Not all pastors have supported feminism out of outright hostility to the Bible. Many, perhaps most, have chosen to remain silent on the feminist rebellion while blaming men because it was safe. As I mentioned above, the current rebellion by women is unprecedented historically. Pastors everywhere know that to seriously preach a biblical view of marriage would put their career in immediate jeopardy. There is after all a full fledged rebellion going on. Fighting such a rebellion is dangerous, so concessions must be made in order to be permitted to teach the rest of the Bible. But this just reinforces how craven the modern pastor has become. They deny the outrageous rebellion front and center out of fear of becoming a casualty of that rebellion.
Whatever the reason a pastor has chosen feminism over the Bible, repentance is what is required. While repentance is humbling and painful, it is the necessary first step to healing and redemption. This is true whether the pastor chose feminism over the Bible out of hostility or shame regarding God’s design for the family, or out of simple fear of losing wealth and prestige. Since the problem is nearly universal, what we need is a day of repentance. Given the widespread history of using Father’s Day to denigrate what the Bible tells us is the rightful head of the family, Father’s Day is the logical choice. With this in mind, I offer a list of bullet points which I would encourage pastors across the land to work into their annual Father’s Day sermons until the plague of feminist rebellion and broken families is overcome. This is just a start, and I hope my readers will be willing to help me complete this list.
- I repent for denying the feminist rebellion which was rampant in my congregation, and choosing instead to blame men for the ravages of feminism.
- I repent for cutting husbands and fathers down in an effort to secure my own power as a pastor. For decades I tore down the men I had an obligation to support as God’s designated head of the family, and I humbly beg their and God’s forgiveness for this.
- I repent for the countless times I shied away from teaching the Bible’s clear and repeated instruction to wives to submit to their husbands, and instead focused on the shortfalls of husbands as well as modern “relationship” theory based not in any book of our Bible, but from the Book of Oprah. I repent for my cowardice, and for the hubris of thinking I had found a way to improve on God’s design of marriage and the family.

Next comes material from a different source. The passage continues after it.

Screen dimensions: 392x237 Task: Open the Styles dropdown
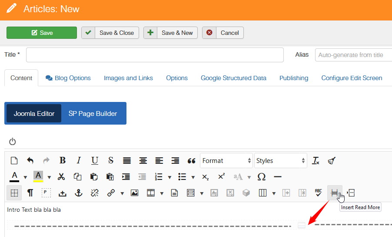[x=280, y=160]
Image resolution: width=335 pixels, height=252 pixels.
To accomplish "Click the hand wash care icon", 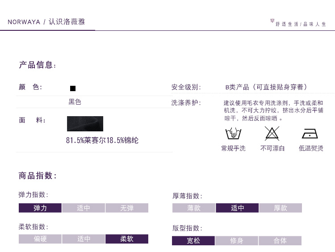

- I repent for not protecting the children of my congregation by turning a blind eye to the widespread celebration of divorce by women in our culture. When given the choice between defending innocent children and defending my position and prestige, I deeply regret that I chose the latter. I sincerely apologize to each and every child I failed in this way.
- I repent for not speaking out against the accepted view that young women should delay marriage to avoid the risk of being a submissive (and therefore biblical) wife.
- I repent for my personal role in the tragic destruction of biblical marriage as an institution.
- I repent for the deep harm I have caused the women of my congregation and of our culture by encouraging them to the sin and misery of rebellion through both my words and my silence. I now understand that the choice is not between happy rebellion and miserable submission, but quite the opposite.